Marseille is a city to be talked about.  Not one that is particularly conducive to tourists, nor to one’s eyes.  It wasn’t completely terrible, not at all, but compared to other cities that I have visited around the world, it doesn’t rank very high on the list.  Coming into the city from the highway we passed through what are known as the « banlieues » and are suburbs of Marseille with lower incoming housing for people from all around the world.  The third largest city in France Marseille is considered a real melting pot of culture and individuals.  Most of the buildings are high-rise apartment buildings that don’t look much like what would be expected for the Mediterranean coast of France, but the buildings seem to suit the population that resides.  In Marseille proper, the city is full of construction with scaffolding on every block, roadblocks, and cranes covering much of the port area.  Arriving, we continued our walk up through the city to the basilica Notre Dame de la Garde, the highest point in Marseille.  After a short hike the view from the basilicas absolutely stunning as you can see all of Marseille, the sea, and the islands nearby.  The color of the Mediterranean is a brilliant aqua blue that is not matched anywhere else that I have been in the world.  The basilica, despite its fame was not extremely appealing to me, but I decided to enter nonetheless, however when I walked in, that space was overheated (already 90°F outside and with so many Italians tourists, even warmer) barely bearable and pretty empty for a church so I left and continued to wander around the outside looking at the seaside landscape.  It was only later, talking with some friends, that I hadn’t actually entered the church but rather the crypt, and in fact the church was beautifully decorated in colorful tiles and plaques that I missed.  Zut !  

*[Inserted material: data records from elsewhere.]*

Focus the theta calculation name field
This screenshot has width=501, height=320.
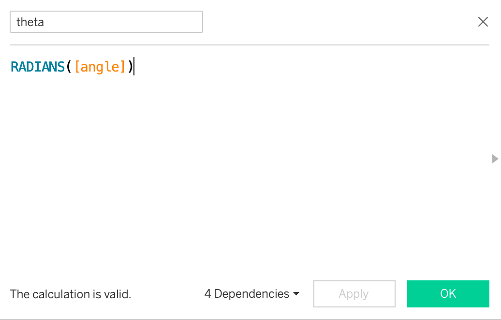(106, 22)
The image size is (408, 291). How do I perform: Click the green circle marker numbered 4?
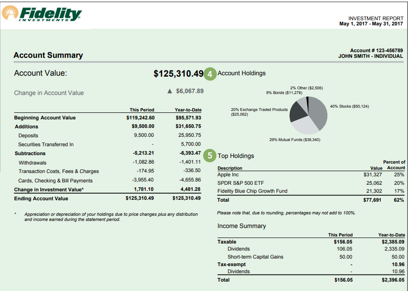(x=210, y=74)
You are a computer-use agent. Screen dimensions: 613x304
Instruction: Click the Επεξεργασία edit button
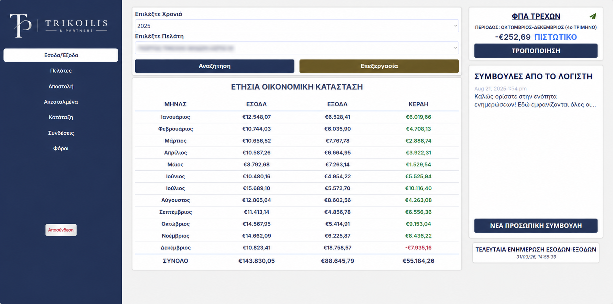[x=379, y=66]
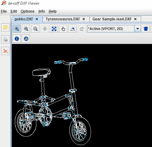Screen dimensions: 152x147
Task: Close the Gear Sample-iss4.DXF tab
Action: 135,19
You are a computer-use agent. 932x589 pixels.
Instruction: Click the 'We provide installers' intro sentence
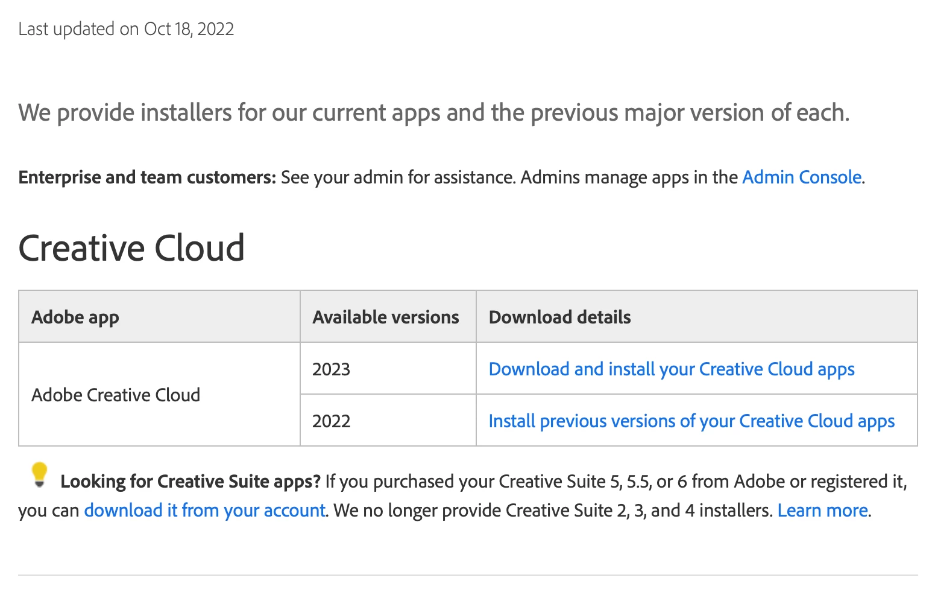pos(433,113)
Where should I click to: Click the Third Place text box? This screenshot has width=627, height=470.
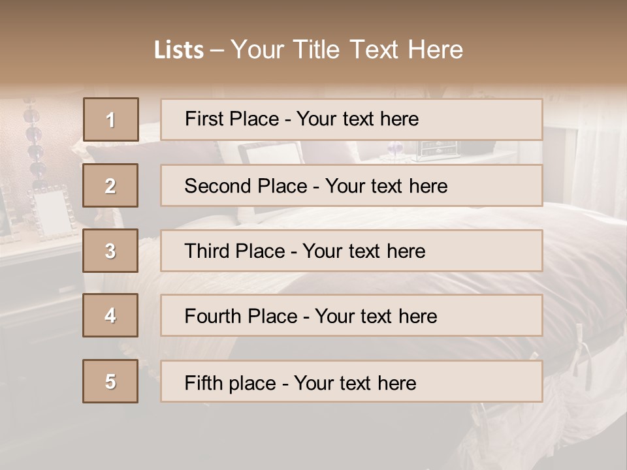coord(351,251)
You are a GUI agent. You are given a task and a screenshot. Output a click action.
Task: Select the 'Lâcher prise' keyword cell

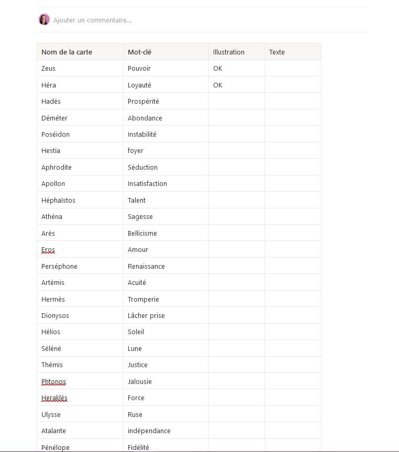[x=166, y=315]
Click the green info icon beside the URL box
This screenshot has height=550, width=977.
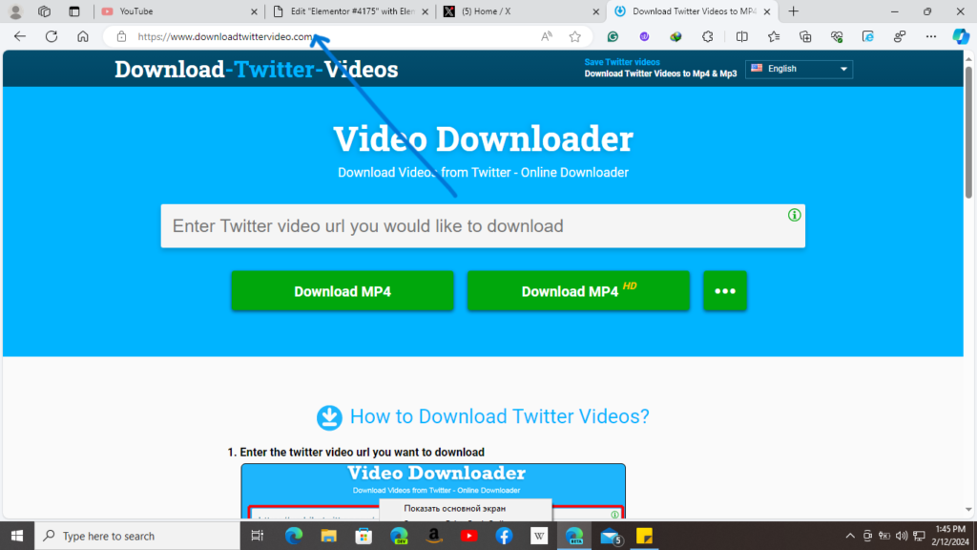click(x=793, y=216)
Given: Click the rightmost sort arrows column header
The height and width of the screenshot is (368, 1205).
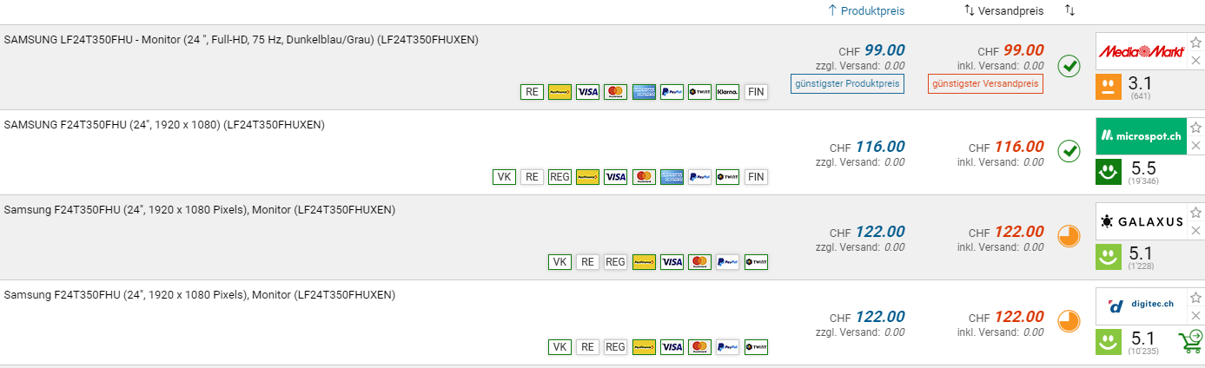Looking at the screenshot, I should pos(1069,11).
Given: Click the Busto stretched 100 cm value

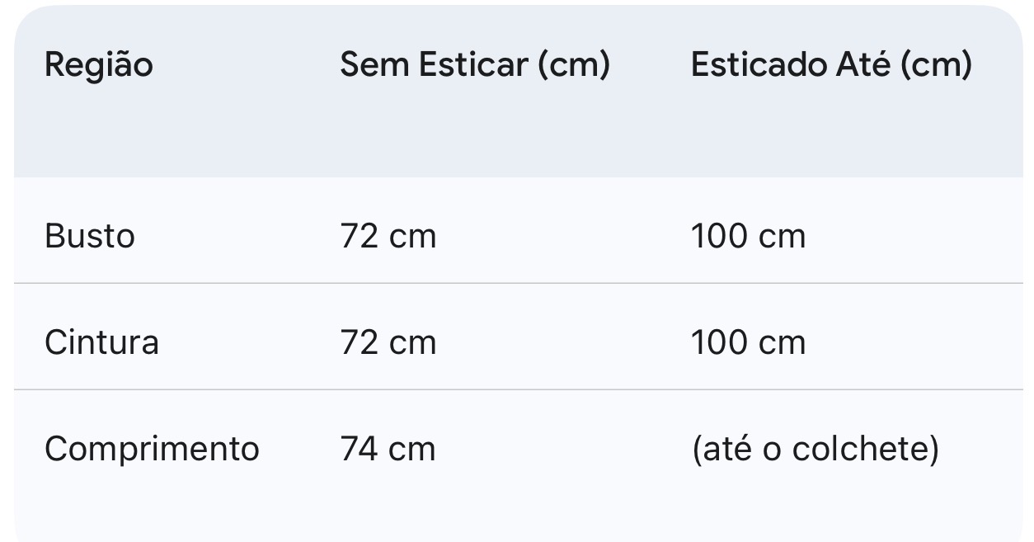Looking at the screenshot, I should pyautogui.click(x=748, y=237).
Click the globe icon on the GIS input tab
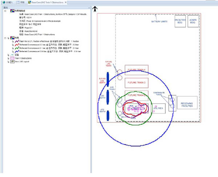 pos(3,2)
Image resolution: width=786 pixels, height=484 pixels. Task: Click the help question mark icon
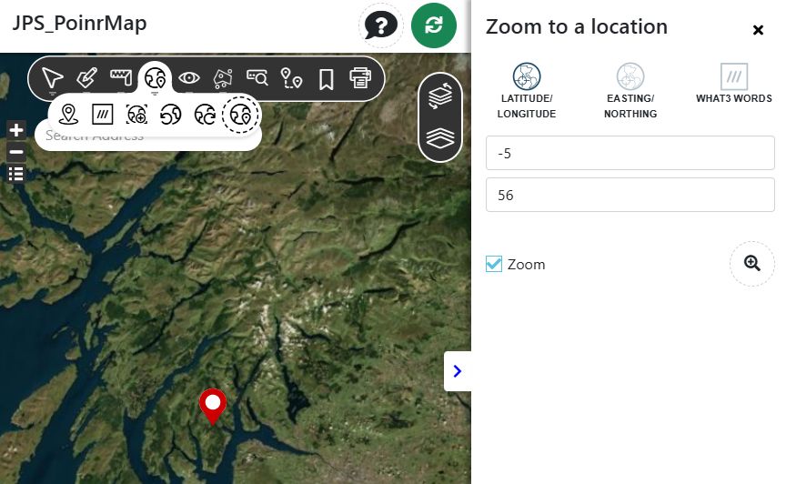[x=381, y=25]
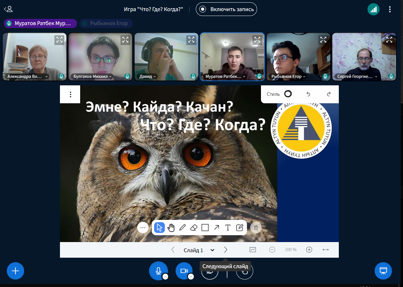Click the trash delete icon on whiteboard
The image size is (403, 287).
tap(256, 228)
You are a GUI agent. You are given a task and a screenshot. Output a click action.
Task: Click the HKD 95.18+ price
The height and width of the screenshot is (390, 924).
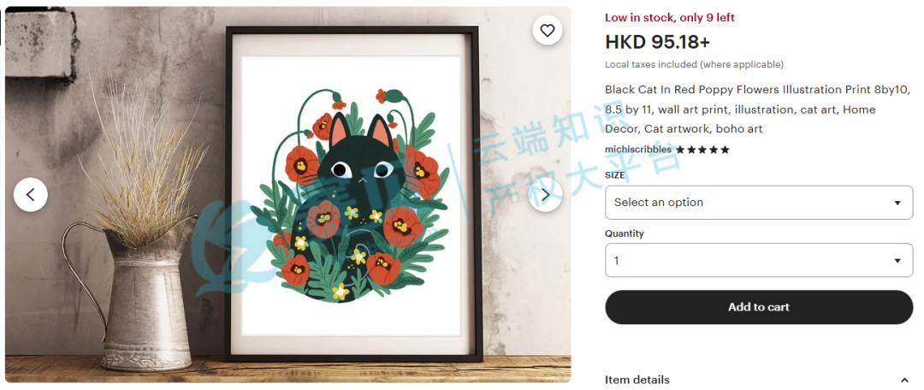click(658, 42)
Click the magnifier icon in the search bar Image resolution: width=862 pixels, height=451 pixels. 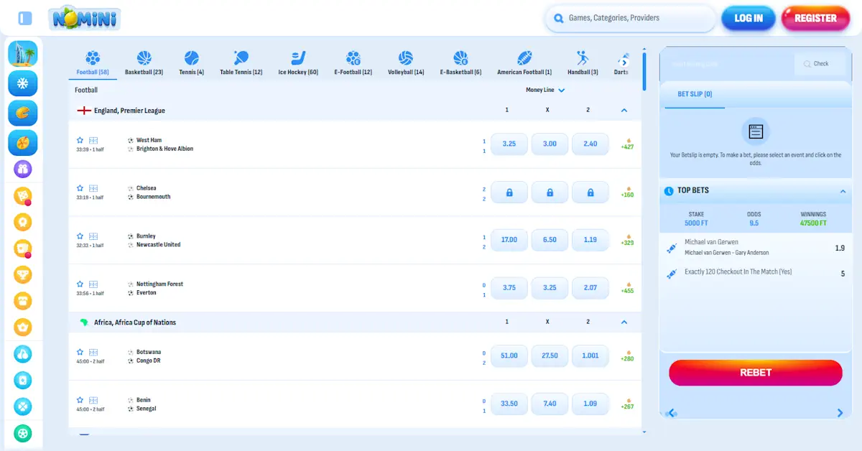[x=559, y=19]
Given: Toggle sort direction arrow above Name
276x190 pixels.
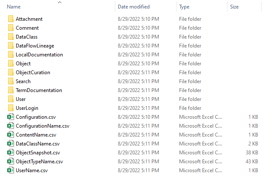Looking at the screenshot, I should (60, 3).
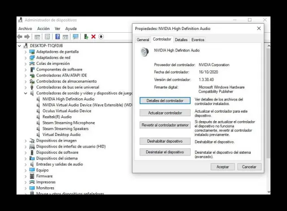
Task: Click the red X uninstall device icon
Action: (x=93, y=37)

Descending down back into Marseille we split off into various groups and I hopped on a boat.  Marseille was one of the first Greek ports in Western Europe, known then as Massalia.  Marseille was hit by the black plague in the 18th century killing 100,000 of its population.  Eventually the port and the surrounding islands and buildings became an entrance port of immigrants coming into France.  On the islands of Frioul hold what appears to be the French version of Ellis Island, a record of all those who came, or attempt, to enter France and mainland Europe.  The boat took us out of the port with hundreds of sailboats and past the Chateau d’If from the well-known store of Monte Cristo (which I’ve yet to read, or see as apparently there is a film as well).  This castle, for someone who has no particularly vested interest, is not wildly interesting except that it is a castle in the middle of an island in the Mediterranean.  Apparently French motorboat drivers are insane and I ended up soaking wet in wonderfully pure seawater and hanging on to the edge in the most wonderful and insane boat ride I’ve been on in a long time.  The Islands of Frioul are still a mystery to me as there are again many boats but as it isn’t a large island there aren’t that many residences so my curiosity began wondering what people do and whether people have residences (permanent or otherwise) on the islands.  We went to get some lunch and then wandered around.  There are a few beaches on the island, some larger than others but we found ourselves traipsing across the island and finding a small cove with a very small beach.  The water was cold compared to the water at Stes Maries de la Mer but equally refreshing with a gorgeous view of sheer coastline and sailboats. 















The boat ride back was equally exhilarating and I was again drenched, even more unexpected this time as the whole boat was as well.  Landing back in Marseille I had some delicious raspberry and mango sorbet and then we all headed back to Avignon and I slept the entire bus ride back.